Ce qui fait la difficulté du cross, au-delà du parcours, c’est la compétition en elle-même, caractérisée par une forte intensité. « Les courses sont très nerveuses », assure Emmanuel Meyssat, l’un des spécialistes français de la discipline.

Les départs se font au sprint, car le placement est primordial. Souvent, le parcours débute par une ligne droite d’au moins 100 m avant d’enchaîner avec un virage assez serré. « La tête de course, qui a le niveau de passer en 2’45 au premier kilo et 2’50 au deuxième sur 10 km, sur cross est capable de passer en 2’35 alors que le sol est moins favorable », explique Lahcen Salhi. « La moindre seconde se paye cash, on peut rétrograder très vite dans le classement », confirme Manu Meyssat. Cela permet de travailler sur « le plan mental » parce qu’il ne faut « rien lâcher », dit-il.

····················

## TRAVAIL DEMANDÉ
- A) Pour chacune des affirmations suivantes, répondez par oui ou par non selon qu'elle concorde ou non avec l'extrait sur le cross, en citant les mots décisifs : (i) les départs se font au sprint ; (ii) le parcours commence souvent par une ligne droite de moins de 50 m ; (iii) Emmanuel Meyssat qualifie les courses de très nerveuses.
- B) Reprenez l'extrait sur le cross après sa dernière phrase et prolongez-le de quelques phrases.

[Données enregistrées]
····················

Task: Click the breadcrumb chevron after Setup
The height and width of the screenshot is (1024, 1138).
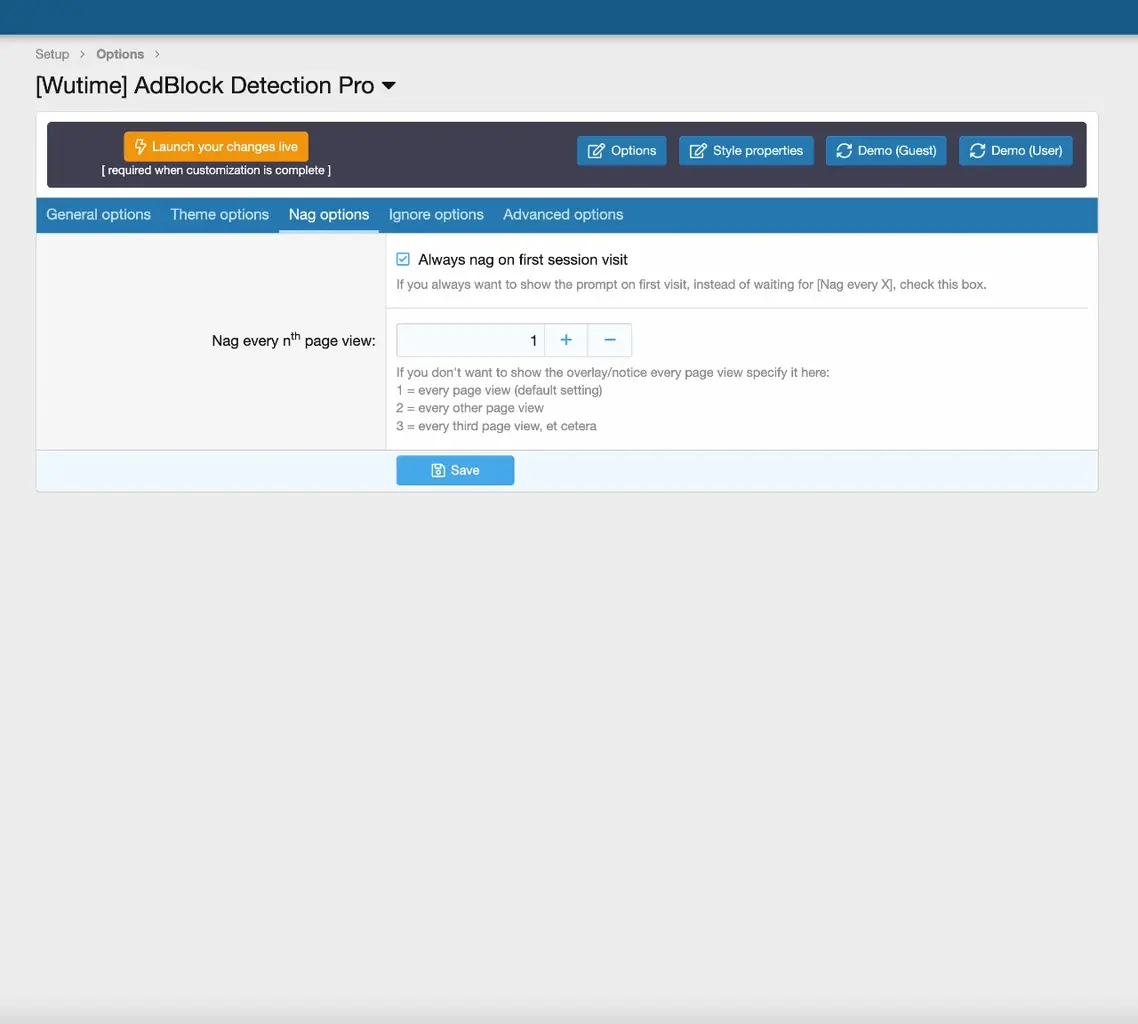Action: click(x=83, y=54)
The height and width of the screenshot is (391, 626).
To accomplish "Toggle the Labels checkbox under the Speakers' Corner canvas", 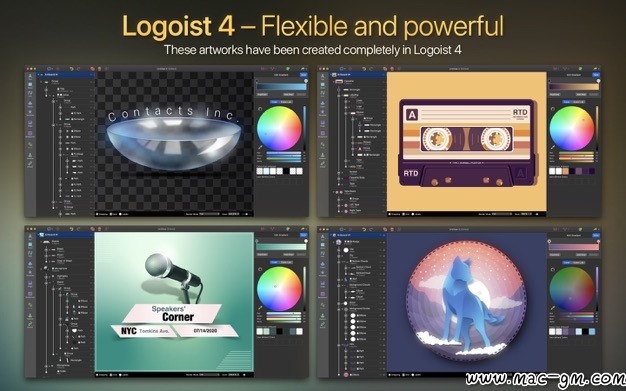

····················

## RÉPONSES ATTENDUES
- A)
(i) Oui : « Les départs se font au sprint, car le placement est primordial. »
(ii) Non : « une ligne droite d’au moins 100 m »
(iii) Oui : « Les courses sont très nerveuses »

- B)
« En cross en général, si vous voulez jouer la gagne, il faut être devant dès le début. Il y a un risque énorme que, dans les pelotons compacts, il y ait une chute devant vous. C’est pour ça que la plupart des athlètes prennent le risque d’un départ très rapide », explique le patron du demi-fond de la LIFA. Lahcen Salhi sait de quoi il parle puisqu’il a participé plusieurs fois aux championnats de France de la spécialité et avait même terminé quatrième dans la catégorie espoir en 1998.

Le cross, c’est aussi une course où les coureurs ont toujours la sensation d’être au sprint. Cette impression vient d’un départ plus rapide que ce qui se fait dans les autres disciplines. « Vous vous retrouvez avec une raréfaction d’oxygène parce que vos muscles travaillent différemment, précise Lahcen Salhi. C’est ça qui donne cette sensation d’être à fond tout le long de la course. Sur les autres courses, même si vous partez plus vite que les allures prévues, si vous regardez les visages, ils restent relâchés et faciles, au moins jusqu’à la mi-course. »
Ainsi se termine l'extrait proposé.